Transit Police SWAT Team On Arresting Tsarnaev: Situation 'Needed To End'
BOSTON (CBS) - The members of the MBTA Police Swat Team are quick to point out that Friday morning's manhunt was a team effort among several agencies.
But they will also admit how satisfying it was to finally arrest the man suspected of shooting one of their own - Officer Richard Donohue.
On Monday, the team that arrested Dzhokhar Tsarnaev talked about the ordeal.
"When the time came to move in on him, the FBI agent was there and he said 'okay, you guys are going to take the lead,'" MBTA Sgt. Sean Reynolds said.
The team members moved in on the boat Tsarnaev was hiding in, knowing he had already shot a fellow officer and killed another police officer, Sean Collier, and there was a possibility Tsarnaev was armed with explosives.
"We didn't know what he had on the boat with him as far as IEDs, any kind of explosive devices, and we just moved in," MBTA Officer Saro Thompson said. ""When we first started moving up to the boat, he was laying on the side of the boat. He was in and out of consciousness. When we got to 10 or 15 yards from him, he sat back up."

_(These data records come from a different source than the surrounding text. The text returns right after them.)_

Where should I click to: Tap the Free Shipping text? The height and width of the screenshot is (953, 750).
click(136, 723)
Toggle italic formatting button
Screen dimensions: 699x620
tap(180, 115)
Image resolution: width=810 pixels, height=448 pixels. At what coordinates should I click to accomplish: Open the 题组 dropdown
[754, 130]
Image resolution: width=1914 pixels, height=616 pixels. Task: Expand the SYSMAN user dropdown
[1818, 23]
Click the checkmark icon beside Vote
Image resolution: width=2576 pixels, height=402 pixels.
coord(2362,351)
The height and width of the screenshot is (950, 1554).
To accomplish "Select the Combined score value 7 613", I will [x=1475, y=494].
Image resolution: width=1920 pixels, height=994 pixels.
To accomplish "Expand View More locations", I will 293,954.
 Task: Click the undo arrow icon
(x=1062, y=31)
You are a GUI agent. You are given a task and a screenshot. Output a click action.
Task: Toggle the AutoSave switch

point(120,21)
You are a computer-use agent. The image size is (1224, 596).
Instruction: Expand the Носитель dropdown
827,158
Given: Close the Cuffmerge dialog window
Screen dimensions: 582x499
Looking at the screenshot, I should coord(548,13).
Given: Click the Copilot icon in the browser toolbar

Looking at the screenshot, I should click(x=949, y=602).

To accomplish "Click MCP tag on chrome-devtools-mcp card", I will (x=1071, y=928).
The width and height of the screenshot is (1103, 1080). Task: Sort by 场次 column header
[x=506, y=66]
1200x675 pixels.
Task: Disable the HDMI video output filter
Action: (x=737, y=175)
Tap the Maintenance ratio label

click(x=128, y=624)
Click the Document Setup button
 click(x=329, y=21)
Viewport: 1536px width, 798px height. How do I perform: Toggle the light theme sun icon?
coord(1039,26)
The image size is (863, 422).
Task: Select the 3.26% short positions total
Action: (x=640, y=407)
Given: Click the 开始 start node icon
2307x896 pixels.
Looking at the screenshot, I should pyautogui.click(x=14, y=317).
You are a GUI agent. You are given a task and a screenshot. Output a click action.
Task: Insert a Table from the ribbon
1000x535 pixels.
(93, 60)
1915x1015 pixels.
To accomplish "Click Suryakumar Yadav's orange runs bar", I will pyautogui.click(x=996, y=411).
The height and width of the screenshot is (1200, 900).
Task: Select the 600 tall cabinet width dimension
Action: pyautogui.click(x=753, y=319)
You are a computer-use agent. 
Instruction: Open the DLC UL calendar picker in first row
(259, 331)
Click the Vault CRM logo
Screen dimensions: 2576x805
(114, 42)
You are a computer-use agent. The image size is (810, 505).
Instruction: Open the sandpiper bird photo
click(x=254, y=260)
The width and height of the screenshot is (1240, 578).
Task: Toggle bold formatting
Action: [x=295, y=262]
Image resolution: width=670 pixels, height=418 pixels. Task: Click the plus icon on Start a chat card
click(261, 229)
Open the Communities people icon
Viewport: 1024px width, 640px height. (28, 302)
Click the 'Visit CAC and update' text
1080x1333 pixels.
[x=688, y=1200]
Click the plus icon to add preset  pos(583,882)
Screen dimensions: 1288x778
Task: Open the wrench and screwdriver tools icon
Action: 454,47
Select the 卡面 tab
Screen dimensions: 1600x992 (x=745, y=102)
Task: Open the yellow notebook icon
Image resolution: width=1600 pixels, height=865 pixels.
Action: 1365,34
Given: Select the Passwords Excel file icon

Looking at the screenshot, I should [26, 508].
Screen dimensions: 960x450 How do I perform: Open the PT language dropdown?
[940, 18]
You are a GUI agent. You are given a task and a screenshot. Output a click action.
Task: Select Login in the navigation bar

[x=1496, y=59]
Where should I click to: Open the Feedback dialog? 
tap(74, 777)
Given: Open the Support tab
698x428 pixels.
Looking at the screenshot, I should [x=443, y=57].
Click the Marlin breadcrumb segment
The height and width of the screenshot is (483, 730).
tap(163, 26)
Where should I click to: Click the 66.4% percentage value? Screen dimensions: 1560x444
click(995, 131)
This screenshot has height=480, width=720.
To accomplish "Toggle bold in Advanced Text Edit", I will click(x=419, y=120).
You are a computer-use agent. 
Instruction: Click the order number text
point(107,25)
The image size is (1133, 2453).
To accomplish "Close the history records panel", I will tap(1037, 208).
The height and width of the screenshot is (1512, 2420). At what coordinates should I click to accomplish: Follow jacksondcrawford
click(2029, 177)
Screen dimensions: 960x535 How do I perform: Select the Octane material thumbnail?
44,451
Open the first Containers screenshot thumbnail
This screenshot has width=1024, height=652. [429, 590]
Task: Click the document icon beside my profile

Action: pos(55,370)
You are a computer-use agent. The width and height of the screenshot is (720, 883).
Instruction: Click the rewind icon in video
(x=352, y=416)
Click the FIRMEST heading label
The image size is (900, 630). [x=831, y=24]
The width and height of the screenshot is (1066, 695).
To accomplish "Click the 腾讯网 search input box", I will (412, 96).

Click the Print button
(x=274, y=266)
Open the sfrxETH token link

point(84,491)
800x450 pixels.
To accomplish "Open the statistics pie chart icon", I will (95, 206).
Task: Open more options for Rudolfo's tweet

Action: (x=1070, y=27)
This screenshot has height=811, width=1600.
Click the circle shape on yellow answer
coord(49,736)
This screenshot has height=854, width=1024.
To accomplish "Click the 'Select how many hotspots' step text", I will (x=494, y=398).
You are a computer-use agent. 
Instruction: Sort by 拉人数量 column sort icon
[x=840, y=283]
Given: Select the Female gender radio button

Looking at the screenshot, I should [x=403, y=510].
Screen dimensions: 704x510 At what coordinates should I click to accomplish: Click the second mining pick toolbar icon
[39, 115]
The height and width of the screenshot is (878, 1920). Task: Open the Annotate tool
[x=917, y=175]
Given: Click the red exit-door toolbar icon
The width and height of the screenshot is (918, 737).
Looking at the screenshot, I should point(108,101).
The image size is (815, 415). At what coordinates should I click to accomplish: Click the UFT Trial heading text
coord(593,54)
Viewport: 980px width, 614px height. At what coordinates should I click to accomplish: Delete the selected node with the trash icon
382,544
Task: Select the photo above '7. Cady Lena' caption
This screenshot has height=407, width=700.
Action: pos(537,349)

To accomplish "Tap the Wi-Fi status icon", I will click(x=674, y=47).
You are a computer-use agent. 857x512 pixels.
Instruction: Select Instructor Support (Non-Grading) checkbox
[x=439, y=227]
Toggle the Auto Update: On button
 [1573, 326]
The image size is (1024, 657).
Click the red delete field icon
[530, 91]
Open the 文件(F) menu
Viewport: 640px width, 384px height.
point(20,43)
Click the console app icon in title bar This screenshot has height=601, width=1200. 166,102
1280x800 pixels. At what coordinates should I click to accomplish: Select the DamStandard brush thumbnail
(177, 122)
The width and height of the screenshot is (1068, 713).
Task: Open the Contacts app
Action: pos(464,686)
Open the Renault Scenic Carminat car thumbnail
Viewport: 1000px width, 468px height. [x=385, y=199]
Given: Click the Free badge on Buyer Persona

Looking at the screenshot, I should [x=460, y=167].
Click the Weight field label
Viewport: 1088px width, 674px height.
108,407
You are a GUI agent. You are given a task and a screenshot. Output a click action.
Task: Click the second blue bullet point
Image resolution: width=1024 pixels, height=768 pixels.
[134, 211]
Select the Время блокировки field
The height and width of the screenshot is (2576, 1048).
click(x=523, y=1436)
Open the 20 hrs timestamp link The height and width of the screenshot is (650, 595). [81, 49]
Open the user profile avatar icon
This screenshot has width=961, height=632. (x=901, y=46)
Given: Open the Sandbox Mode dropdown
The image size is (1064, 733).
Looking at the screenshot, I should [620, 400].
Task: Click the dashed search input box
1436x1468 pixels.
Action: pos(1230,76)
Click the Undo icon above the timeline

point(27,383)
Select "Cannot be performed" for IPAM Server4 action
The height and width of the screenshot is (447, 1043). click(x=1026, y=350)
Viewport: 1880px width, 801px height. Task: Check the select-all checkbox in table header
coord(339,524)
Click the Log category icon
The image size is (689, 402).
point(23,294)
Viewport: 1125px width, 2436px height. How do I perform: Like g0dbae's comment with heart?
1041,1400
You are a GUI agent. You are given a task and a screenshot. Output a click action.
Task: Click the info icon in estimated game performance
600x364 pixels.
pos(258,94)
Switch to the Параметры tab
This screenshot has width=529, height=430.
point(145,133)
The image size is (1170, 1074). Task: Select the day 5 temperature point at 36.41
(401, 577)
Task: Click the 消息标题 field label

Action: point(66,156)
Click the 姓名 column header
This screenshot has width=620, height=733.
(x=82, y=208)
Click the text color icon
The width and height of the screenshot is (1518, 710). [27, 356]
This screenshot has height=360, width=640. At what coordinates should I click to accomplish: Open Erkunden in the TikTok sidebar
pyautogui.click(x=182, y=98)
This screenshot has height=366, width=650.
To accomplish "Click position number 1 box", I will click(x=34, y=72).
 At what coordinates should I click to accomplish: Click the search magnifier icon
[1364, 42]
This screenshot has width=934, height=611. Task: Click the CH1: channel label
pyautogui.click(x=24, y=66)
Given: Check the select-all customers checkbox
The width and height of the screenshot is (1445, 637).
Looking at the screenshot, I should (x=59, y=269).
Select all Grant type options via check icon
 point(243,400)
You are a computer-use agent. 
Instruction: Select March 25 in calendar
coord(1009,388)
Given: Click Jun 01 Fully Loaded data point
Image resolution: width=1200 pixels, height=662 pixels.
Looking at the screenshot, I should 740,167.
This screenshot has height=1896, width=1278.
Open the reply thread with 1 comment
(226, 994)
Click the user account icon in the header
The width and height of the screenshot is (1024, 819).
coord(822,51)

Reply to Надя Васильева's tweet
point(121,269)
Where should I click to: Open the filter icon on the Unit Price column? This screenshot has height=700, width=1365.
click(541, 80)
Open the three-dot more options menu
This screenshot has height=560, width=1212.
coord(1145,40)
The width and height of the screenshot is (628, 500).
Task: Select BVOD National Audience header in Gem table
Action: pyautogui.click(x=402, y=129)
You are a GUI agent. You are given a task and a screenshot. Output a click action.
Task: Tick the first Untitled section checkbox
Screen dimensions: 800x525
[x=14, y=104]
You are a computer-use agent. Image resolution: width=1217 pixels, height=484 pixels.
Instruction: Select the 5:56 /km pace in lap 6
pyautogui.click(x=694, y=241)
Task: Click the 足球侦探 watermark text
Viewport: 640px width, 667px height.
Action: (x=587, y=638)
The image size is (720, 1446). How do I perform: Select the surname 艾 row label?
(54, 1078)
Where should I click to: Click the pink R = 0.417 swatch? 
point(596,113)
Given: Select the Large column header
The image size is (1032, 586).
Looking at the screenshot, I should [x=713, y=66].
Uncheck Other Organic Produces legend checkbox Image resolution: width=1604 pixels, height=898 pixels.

The FBI had negotiated his surrender, but the SWAT team knew they had to be wary.
"He could have done anything with that boat and the explosives," team member Jeff Campbell said. "We just wanted to get him into custody and have this situation come to an end - for us, for the families, for the city. It needed to end."
Finally, it was over. Officer Thompson handcuffed Tsarnaev while the other MBTA SWAT officers checked him for weapons and explosives.
"I don't think he had the energy to say anything. Once we got him on the ground, he was compliant," Thompson said.
On Sunday, doctors said Donohue was still in critical but stable condition after losing nearly all his blood from the gunshot wound.
Donohue was able to squeeze his wife's hand on Sunday and open his eyes. SWAT members were also able to visit with him over the weekend.
"We did go visit Officer Donohue. That was the one thing I said to him. I said, 'We got him,'" Officer Thompson told reporters.